**What the task requires**: Write the entries below out again exactly; any picture in them stays out.

**Exercise data**:
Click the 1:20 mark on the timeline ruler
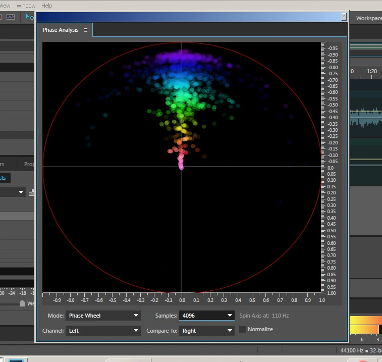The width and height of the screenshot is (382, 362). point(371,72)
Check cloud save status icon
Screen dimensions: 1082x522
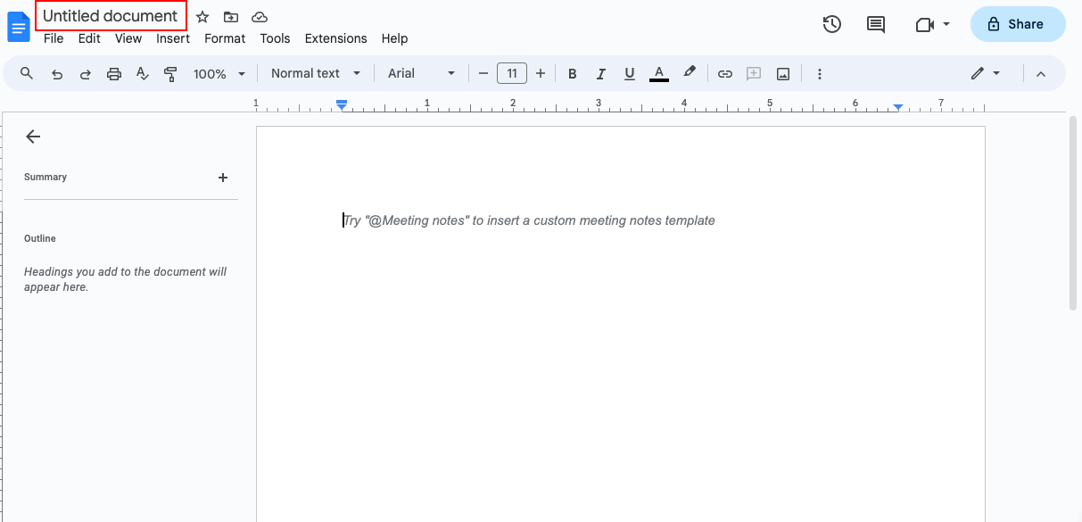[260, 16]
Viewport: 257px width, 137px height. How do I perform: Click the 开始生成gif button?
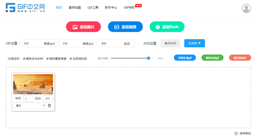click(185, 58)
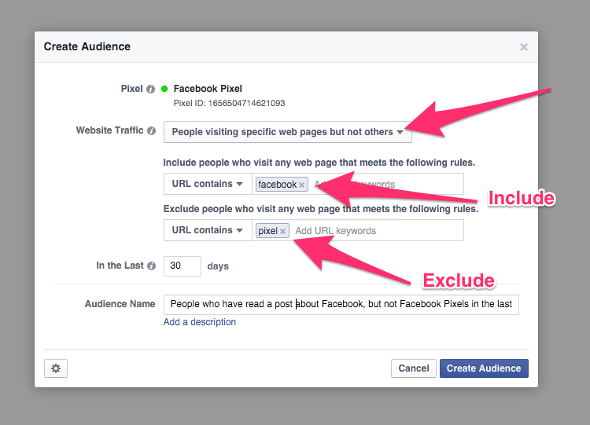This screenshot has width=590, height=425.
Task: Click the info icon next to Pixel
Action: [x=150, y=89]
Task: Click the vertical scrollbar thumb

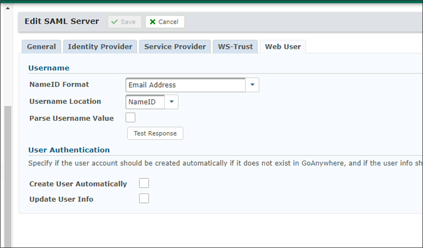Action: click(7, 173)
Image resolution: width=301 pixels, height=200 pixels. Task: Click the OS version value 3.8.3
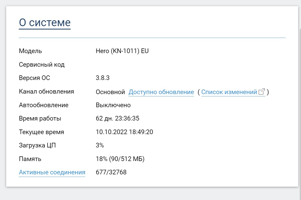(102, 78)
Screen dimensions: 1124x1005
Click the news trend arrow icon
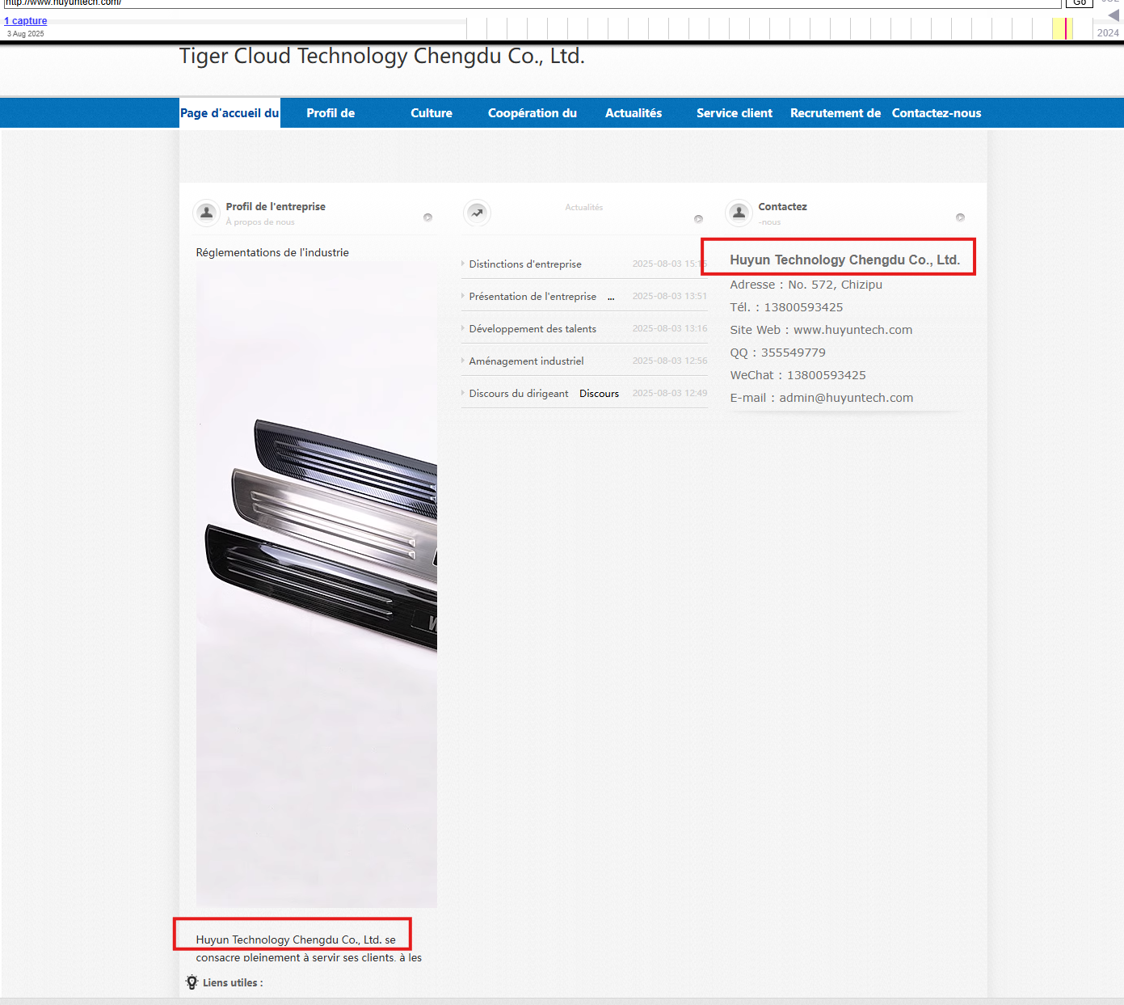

**Response to the task**:
Click the 1:20 mark on the timeline ruler
The width and height of the screenshot is (382, 362). point(371,72)
Check cloud save status icon
Screen dimensions: 1082x522
[260, 16]
Viewport: 257px width, 137px height. How do I perform: Click the 开始生成gif button?
click(185, 58)
This screenshot has width=590, height=425.
Task: Click the info icon next to Pixel
Action: [x=150, y=89]
Task: Click the vertical scrollbar thumb

Action: click(7, 173)
Image resolution: width=301 pixels, height=200 pixels. Task: Click the OS version value 3.8.3
(102, 78)
Screen dimensions: 1124x1005
Click the news trend arrow icon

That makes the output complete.